> **SET EXERCISE A**
Repeat, word for word, the passage of the methods text starting at "Ensemble Spectroscopy" and ending at "grade) were collected.".

Nile Red (NR, Aldrich, powder, 99+% pure by LC-MS) was used as received. A 3.5 × 10⁻⁵ M NR solution and a 10 wt% poly(methyl methacrylate) (PMMA, Sigma Aldrich, MW~15,000 by GPC) solution in toluene (Fisher Scientific, HPLC grade) were prepared. Aliquots of the NR stock solution were then added to the polymer solution to produce final NR concentrations of 10⁻⁷ M and 10⁻⁹ M in 10 wt% PMMA/toluene corresponding to lightly dyed and single molecule samples, respectively. Glass coverslips were cleaned by boiling in a solution of 3:2:1 nanopure water (Barnstead, NANOpure II): ammonium hydroxide: hydrogen peroxide for 2 hours, cooled, rinsed with nanopure water, and rapidly dried with nitrogen gas. PMMA films were prepared by spin coating coverslips at 3000 rpm for 60 seconds. The samples were then dried under vacuum for 30 minutes. Film thicknesses of 390 ± 10 nm were determined by ellipsometry (J.A Woollam Co., Inc., M-2000).

PVDF films

A 3.1 × 10⁻⁵ M NR and a 5 wt% poly(vinylidene fluoride) (PVDF, Sigma Aldrich, MW~534,000 by GPC) solution were prepared in dimethyl sulfoxide (DMSO, EMD Chemicals Inc., ACS grade). PVDF films were prepared as the PMMA films described above except that to maximize the amount of β-phase present in the PVDF films the NR in 5 wt% PVDF/DMSO solutions were heated to 90 °C then spun onto clean glass coverslips at room temperature for 60 seconds at 1000 rpm. The films were then dried at room temperature for one hour and in a 60 °C oven for 15 minutes. The resulting films thicknesses were 290 ± 10 nm as measured by ellipsometry. Films were confirmed to be in the β-phase through X-ray diffraction (Bruker AXS, D8 Discover w/GADDS) with a diffraction peak at 2θ = 20.8° confirming that maximum percentage (60%) of PVDF exists in the β-phase in agreement with the literature.¹⁶

Ensemble Spectroscopy

Fluorescence spectra of NR in solutions and in polymer films were acquired using 488-nm excitation (Horiba Fluorolog 3) for both polymers, and also with 579-nm excitation for PVDF. UV-Vis absorption spectra of the samples were also measured (Varian Cary Eclipse 5000). Heavily dyed films of NR in PMMA and PVDF were prepared by drop casting a ~10⁻⁵ M NR sample at room temperature resulting in faintly colored films. Solution phase fluorescence spectra of ~10⁻⁶ M solutions of NR dissolved in hexane (Sigma Aldrich, >95%), heptane (Fisher Scientific, HPLC grade), cyclohexane (EMD, OmniSolv), toluene, chloroform (Fisher Scientific, HPLC grade), dichloromethane (EMD, HPLC grade), acetone (Sigma Aldrich, HPLC grade), and acetonitrile (EMD, HPLC grade) were collected.

> **SET EXERCISE B**
Present only the lines of the entries starting at the one that contains "Identify the click" and ending at the one that contains "各種制度と取り組み (205, 690)", both included, as a numbered list with blank lines omitted.

> **DATA PROVIDED**
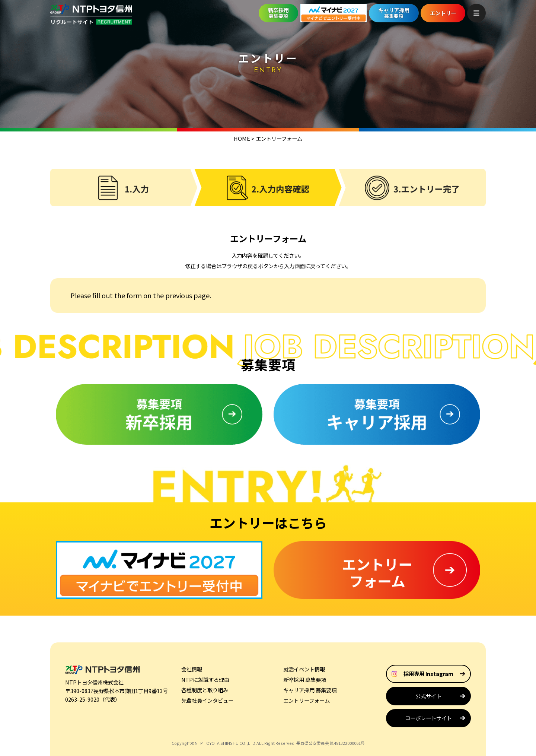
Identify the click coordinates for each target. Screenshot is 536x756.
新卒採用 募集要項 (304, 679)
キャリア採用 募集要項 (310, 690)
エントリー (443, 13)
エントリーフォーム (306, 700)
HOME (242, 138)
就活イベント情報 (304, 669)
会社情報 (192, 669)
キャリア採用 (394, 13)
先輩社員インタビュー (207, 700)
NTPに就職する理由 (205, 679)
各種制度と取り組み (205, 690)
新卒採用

==

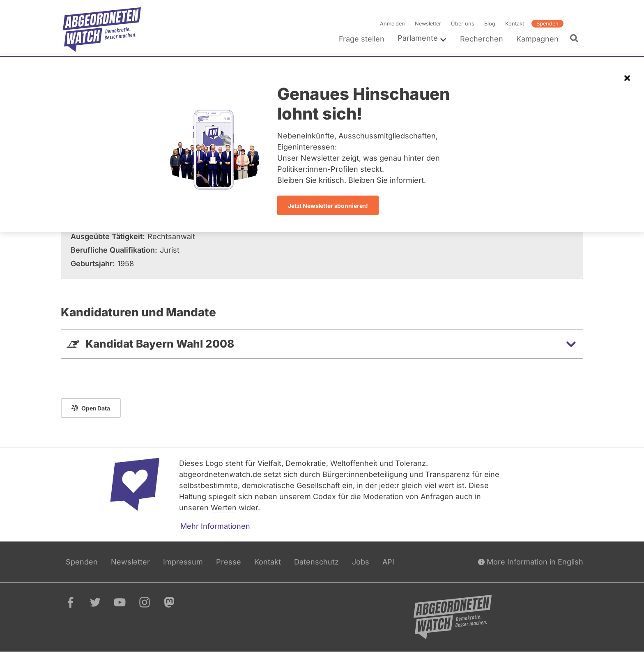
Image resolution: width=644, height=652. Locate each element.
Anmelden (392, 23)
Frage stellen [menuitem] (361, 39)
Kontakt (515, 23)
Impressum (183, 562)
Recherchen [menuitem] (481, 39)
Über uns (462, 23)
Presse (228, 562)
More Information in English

> **TASK OUTPUT A**
Ensemble Spectroscopy

Fluorescence spectra of NR in solutions and in polymer films were acquired using 488-nm excitation (Horiba Fluorolog 3) for both polymers, and also with 579-nm excitation for PVDF. UV-Vis absorption spectra of the samples were also measured (Varian Cary Eclipse 5000). Heavily dyed films of NR in PMMA and PVDF were prepared by drop casting a ~10⁻⁵ M NR sample at room temperature resulting in faintly colored films. Solution phase fluorescence spectra of ~10⁻⁶ M solutions of NR dissolved in hexane (Sigma Aldrich, >95%), heptane (Fisher Scientific, HPLC grade), cyclohexane (EMD, OmniSolv), toluene, chloroform (Fisher Scientific, HPLC grade), dichloromethane (EMD, HPLC grade), acetone (Sigma Aldrich, HPLC grade), and acetonitrile (EMD, HPLC grade) were collected.

> **TASK OUTPUT B**
1. Identify the click coordinates for each target. Screenshot is 536x756.
2. 新卒採用 募集要項 (304, 679)
3. キャリア採用 募集要項 (310, 690)
4. エントリー (443, 13)
5. エントリーフォーム (306, 700)
6. HOME (242, 138)
7. 就活イベント情報 (304, 669)
8. 会社情報 (192, 669)
9. キャリア採用 (394, 13)
10. 先輩社員インタビュー (207, 700)
11. NTPに就職する理由 (205, 679)
12. 各種制度と取り組み (205, 690)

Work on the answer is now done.